The Edo-Tokyo Museum was founded on March 28,1993, as the place, where visitors come to learn more about Tokyo’s history and culture , and which also serves as a projection onto the city and the living of the future. In the Permanent Exhibition area, there can be found original and replicated exhibits, as well as large-scale models, faithful representations of their originals, which have been reproduced after painstaking investigations and research.
If you are interested in the history of Tokyo and the Edo period, this is a great place to get a lot of history packed into a couple of hours. The exhibits are very well done and it’s a tremendous learning opportunity.

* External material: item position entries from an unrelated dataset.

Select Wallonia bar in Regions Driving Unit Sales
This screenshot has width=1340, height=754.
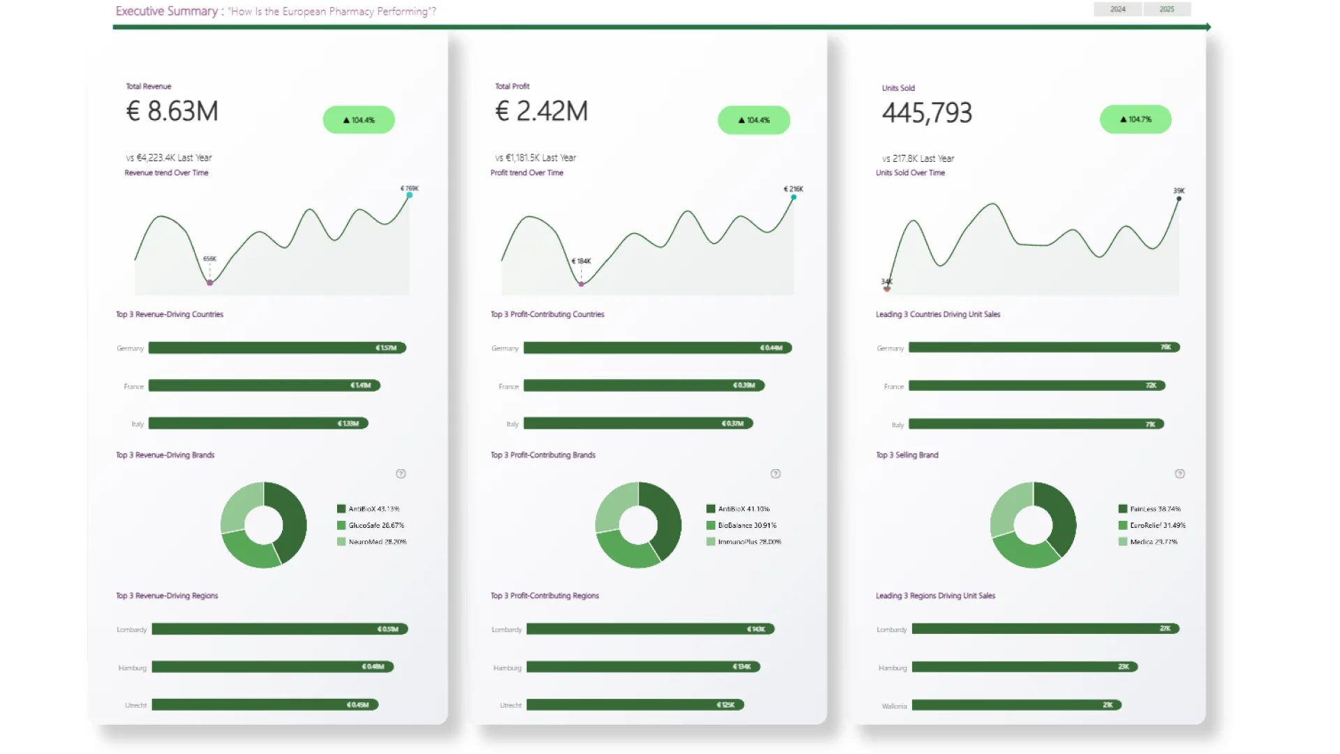(x=1016, y=705)
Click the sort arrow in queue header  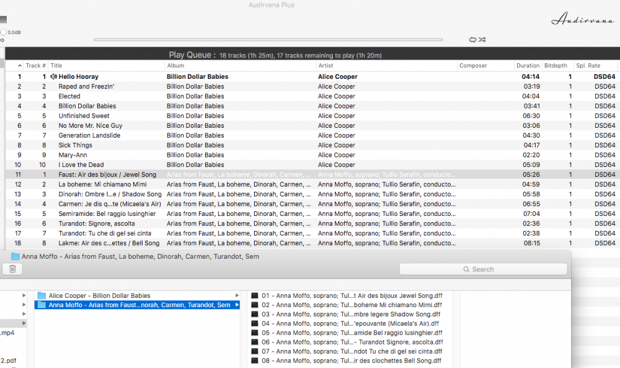(x=19, y=66)
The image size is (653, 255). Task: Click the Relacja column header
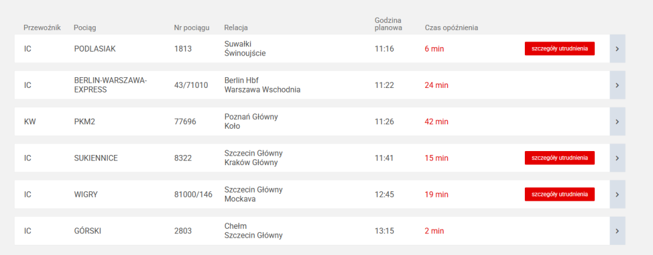pos(236,28)
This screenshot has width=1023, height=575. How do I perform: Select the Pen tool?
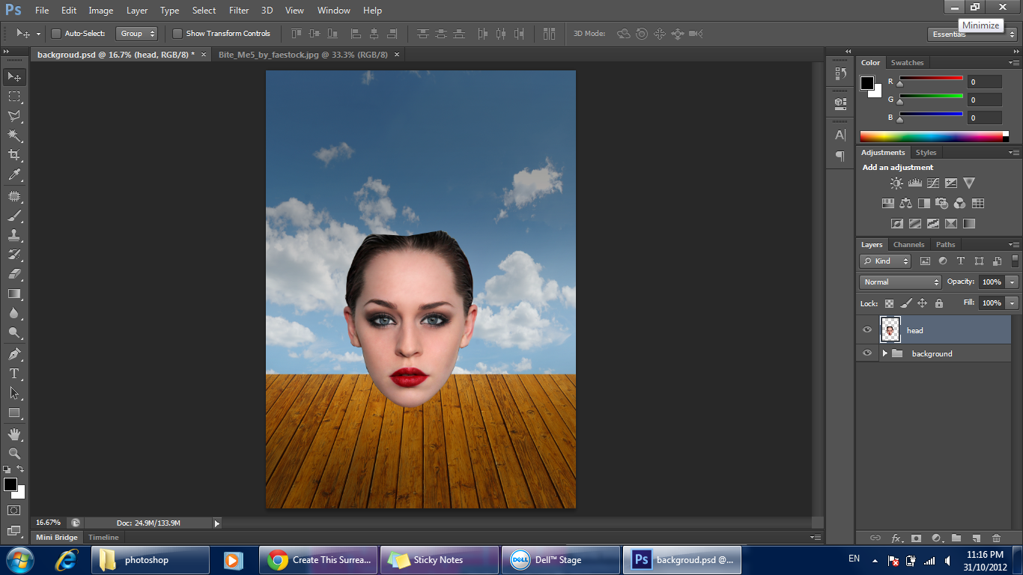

After the musuem, and a short stop in Akihabara, we went to our hotel and relaxed for a bit with some dinner before heading back out to Shibuya for some karaoke. I love karaoke, but I do have a complaint about the accompanying visuals. Two of the many songs we sang were Lynyrd Syknyrd’s Sweet Home Alabama and AC-DC’s Touch Too Much. I know, I know, tired old songs by American standards, but when you’ve been away from your native culture this long they take on a a whole new significance, just trust me. Here’s a shot of the screen for each song which is just one illustration of some of the many American cultural items here that are gruesomely botched in translation:

Pastel Downtown Miami + Lynryd Skynryd = Ronnie Van Zandt coming back from the grave to kick some Japanese karaoke producer’s ass. Everyone knows that a guy in a wife-beater and a can of Budweiser should be involved somehow.
I was a little late with the camera for the AC-DC one. Immediately before that tree scene, they showed a very cute close-up of an Eastern Gray Squirrel. Bucolic park scenes of picnickers and cute squirrels paired with Bon Scott (a man who died in the back of a car, the result of choking on his own vomit after a night of ribald behavior and power drinking) screeching things like She wanted it hard, And wanted it fast, She liked it done medium rare is a bizarre juxtaposition. Although I really enjoy those types of scenes, and squirrels, they’re not exactly conducive to rockin’ out to a debauched AC-DC song. Oh well, I guess that’s what the shochu is for and I can’t really blame that karaoke people either. Those are the kinds of things you just don’t get unless you really live in the US.
I almost forgot to mention day 6. We slept in pretty late (our hotel, despite being a government facility, had temperature control which was a welcome relief from our apartment here on base. The system-wide heat was turned off about 2 months ago and the air conditioning will not come on until the authorities deem it appropriate, usually the end of May. You can imagine what it’s like on the 9th floor where we live. I slept great at the hotel!) and then had a leisurely breakfast before setting off for the base. I wasn’t expecting a crowded train since it was 11:30 by the time we were ready to leave Tokyo. Boy, was I wrong! We got on the Yamanote Line at Ebisu with the intent to switch trains at Shinagawa and it was one of the top 3 most-crowded trains I’ve been on yet. I can’t handle that kind of crowding and like the rest of the Japanese commuters, I retreated into my own dark place in my mind and just kind of shut down. That’s the only way to cope. Foreigners get on trains in Japan and just don’t understand why everyone looks like a stonefaced zombie – it’s only a coping mechanism. They’re just hiding as best they can. My friends were not used to this kind of thing and of course were at a loss as to what to do. I am actually glad that they got a great good-bye gift from the city of Tokyo; the infamous sardine-packed Yamanote Line! Chalk it up to one more cultural experience!